◆ DATASET CONTENT:

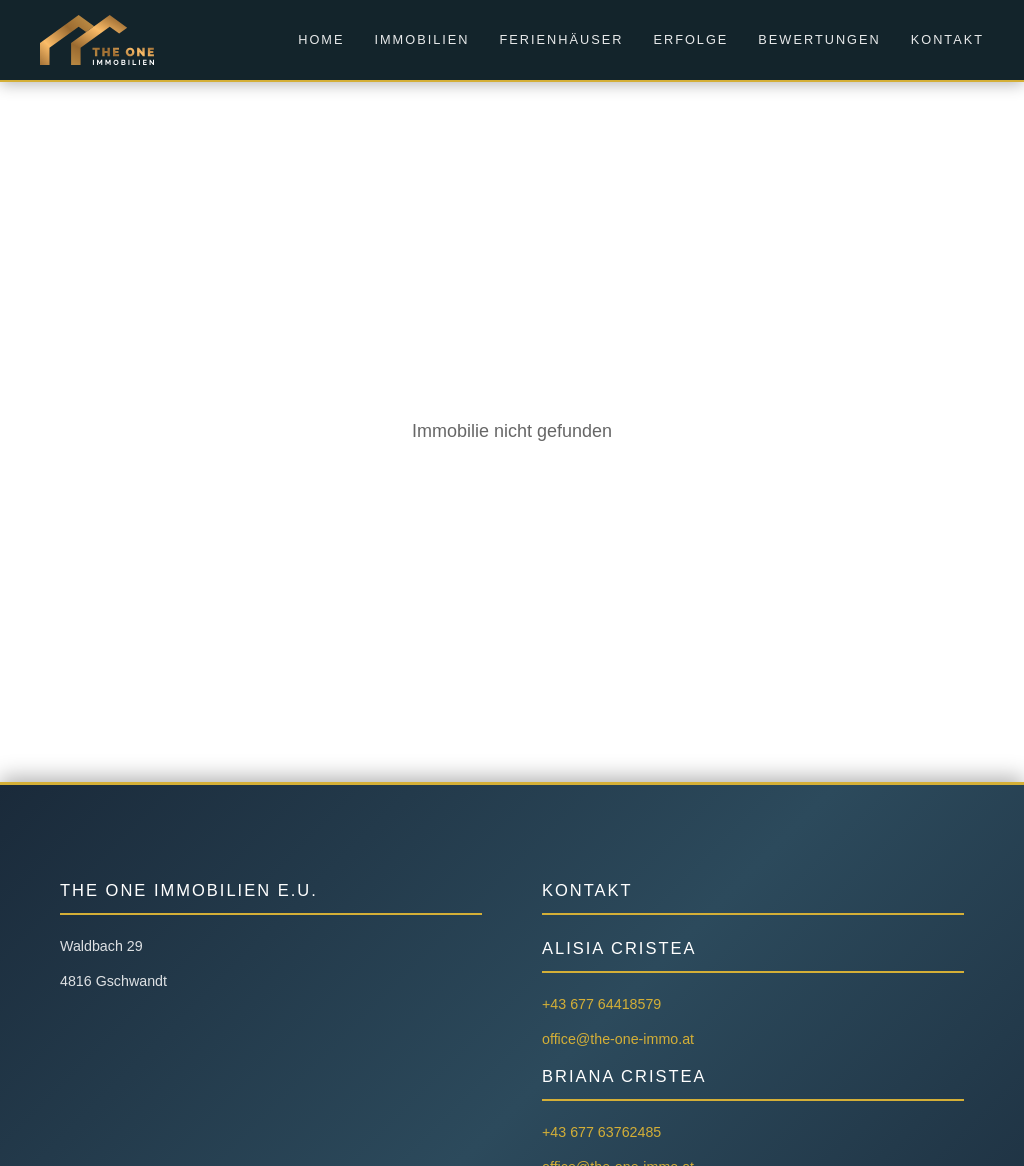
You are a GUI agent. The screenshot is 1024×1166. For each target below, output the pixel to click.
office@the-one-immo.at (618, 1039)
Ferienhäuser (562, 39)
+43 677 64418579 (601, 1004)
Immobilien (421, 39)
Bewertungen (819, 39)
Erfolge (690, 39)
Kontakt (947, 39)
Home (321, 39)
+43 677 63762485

◆ STATED EXERCISE: Give back every line of the entries above verbatim, omitting the pictures.

◆ EXERCISE OUTPUT:
You are a GUI agent. The screenshot is 1024×1166. For each target below, output the pixel to click.
office@the-one-immo.at (618, 1039)
Ferienhäuser (562, 39)
+43 677 64418579 (601, 1004)
Immobilien (421, 39)
Bewertungen (819, 39)
Erfolge (690, 39)
Kontakt (947, 39)
Home (321, 39)
+43 677 63762485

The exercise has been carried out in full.